7- baska projeleriniz var mi?
Mutlaka. Yakın zamanda gerçekleştirmeyi düşündüğüm iki belgesel, bir tanede uzun metraj kurmaca sinema filmi gündemimde. Belgesellerden bir tanesi Yeşilçam belgeseli olacak. Tabi farklı bir perspektiften Yeşilçam hikayesi… Diğeri ise sürpriz bir proje… Sinema filmi ise ilk uzun metraj çalışmam olacak. Dolayısı ile onun için titizleniyorum, açıklamak için biraz daha vakit var…
8- Cocuklar ve sokak oyunlarindan yola cikarak gecmisteki cocuklarla simdiki cocuklari karsilastirir misiniz?
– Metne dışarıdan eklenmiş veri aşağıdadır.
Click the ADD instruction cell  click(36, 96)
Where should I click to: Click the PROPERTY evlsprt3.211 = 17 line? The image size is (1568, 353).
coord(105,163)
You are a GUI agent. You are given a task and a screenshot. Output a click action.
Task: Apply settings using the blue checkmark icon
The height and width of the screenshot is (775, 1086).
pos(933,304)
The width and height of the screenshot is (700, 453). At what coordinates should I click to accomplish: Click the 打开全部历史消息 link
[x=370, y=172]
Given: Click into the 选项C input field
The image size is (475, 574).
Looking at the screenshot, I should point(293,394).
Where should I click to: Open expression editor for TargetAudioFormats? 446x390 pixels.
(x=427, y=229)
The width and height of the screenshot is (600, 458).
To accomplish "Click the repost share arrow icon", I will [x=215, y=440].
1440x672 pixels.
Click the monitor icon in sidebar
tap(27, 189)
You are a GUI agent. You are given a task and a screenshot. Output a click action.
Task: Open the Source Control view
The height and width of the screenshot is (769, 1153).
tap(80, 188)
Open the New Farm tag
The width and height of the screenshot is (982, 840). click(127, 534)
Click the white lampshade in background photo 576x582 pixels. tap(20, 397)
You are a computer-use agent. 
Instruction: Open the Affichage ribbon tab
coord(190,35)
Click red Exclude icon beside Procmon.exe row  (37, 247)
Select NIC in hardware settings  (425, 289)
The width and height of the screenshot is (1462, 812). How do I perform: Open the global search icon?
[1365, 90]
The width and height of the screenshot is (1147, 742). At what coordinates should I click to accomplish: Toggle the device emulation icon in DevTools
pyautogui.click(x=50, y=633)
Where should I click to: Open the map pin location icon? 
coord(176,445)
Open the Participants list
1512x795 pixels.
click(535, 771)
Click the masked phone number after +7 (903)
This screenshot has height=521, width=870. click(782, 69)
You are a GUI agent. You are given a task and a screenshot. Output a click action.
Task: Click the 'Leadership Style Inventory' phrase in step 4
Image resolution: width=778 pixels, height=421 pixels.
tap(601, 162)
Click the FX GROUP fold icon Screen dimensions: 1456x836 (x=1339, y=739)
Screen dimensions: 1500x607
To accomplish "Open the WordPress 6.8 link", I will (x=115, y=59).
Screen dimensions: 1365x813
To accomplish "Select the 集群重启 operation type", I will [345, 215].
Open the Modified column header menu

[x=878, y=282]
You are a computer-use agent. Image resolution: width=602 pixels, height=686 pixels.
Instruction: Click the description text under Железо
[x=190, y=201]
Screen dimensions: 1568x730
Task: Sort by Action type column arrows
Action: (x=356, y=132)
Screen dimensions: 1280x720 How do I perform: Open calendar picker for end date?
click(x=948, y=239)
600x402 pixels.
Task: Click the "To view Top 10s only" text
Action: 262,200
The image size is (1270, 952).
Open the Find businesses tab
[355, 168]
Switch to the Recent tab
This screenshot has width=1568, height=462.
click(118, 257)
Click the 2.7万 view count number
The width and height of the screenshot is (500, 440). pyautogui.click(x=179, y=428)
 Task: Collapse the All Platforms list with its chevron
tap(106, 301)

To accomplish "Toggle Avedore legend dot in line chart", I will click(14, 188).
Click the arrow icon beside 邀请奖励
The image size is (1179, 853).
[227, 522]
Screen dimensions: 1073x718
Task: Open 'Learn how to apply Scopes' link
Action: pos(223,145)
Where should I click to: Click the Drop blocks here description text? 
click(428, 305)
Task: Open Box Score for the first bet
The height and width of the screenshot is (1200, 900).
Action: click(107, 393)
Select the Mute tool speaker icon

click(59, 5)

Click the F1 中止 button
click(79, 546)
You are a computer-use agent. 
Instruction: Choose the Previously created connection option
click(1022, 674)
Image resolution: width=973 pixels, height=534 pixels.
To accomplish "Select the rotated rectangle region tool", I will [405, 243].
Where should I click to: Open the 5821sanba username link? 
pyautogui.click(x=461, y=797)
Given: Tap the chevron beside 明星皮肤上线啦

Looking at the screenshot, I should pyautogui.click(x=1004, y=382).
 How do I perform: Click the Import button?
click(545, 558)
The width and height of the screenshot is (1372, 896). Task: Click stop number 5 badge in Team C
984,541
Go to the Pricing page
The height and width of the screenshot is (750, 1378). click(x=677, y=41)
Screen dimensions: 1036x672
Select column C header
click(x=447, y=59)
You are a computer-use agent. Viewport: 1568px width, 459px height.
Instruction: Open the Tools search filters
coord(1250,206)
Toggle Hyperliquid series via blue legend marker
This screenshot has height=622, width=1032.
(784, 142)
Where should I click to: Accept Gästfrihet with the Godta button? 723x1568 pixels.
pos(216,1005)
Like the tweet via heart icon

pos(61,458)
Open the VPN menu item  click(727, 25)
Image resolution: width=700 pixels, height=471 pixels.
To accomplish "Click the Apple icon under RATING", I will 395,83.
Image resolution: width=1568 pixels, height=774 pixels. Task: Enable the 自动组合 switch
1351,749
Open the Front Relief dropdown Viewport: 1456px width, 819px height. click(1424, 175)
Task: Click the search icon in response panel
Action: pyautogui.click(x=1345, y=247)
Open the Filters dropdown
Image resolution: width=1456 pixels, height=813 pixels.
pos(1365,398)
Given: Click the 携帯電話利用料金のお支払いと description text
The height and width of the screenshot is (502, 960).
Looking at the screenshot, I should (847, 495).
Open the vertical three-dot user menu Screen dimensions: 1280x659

Bu proje benim gibi 1980 ile 1990 yılları arasında doğan jenerasyonun sokakta vakit geçiren son çocuklar olduğumuzu keşfetmemle beraber filizlenmeye başlamıştı. Bu jenarasyonun bir diğer özelliği ise hem sokak oyunlarını oynamaktan mahrum kalmayıp hem de dijital eğlenceleri ilk gören jenarasyon olmasıdır. Dolayısı ile ikisini de tadında yaşayabildik. İkisi arasında bir seçim yapmam gerekirse açık ara farkla sokak oyunlarını tercih ederim. Fakat günümüz çocuklarının böyle bir seçim yapma şansı azaltıldı. Özellikle şehir çocukları, gerek nüfusun artmasından, gerek dengesiz betonlaşmadan dolayı park ve bahçe gibi açık alanların azalmasıdan ve gerekse artık toplumumuzun, sokakta oynayacak savunmasız bir çocuk için tehlikeli bir kimliğe bürünmesinden ötürü evlerine hapsolmak durumda kaldılar. Böylece fiziki sosyalleşmeyi yaşayamayan günümüz çocukları, büyüdüklerinde çeşitli sıkıntılarla karşılaşacaklar. Bu belgeseli hazırlarken nihai hedeflerimden biri de günümüz ebeveynlerine bu gerçeği hatırlatmak ve Ünsal SOKAY’ın dediği gibi “Sevgiyle bakabileceğmiz arkadaşlarımızın ve dostlarımızın olması için birşeyler yapmalıyız” düşüncesini gerçekleştirebilmekti.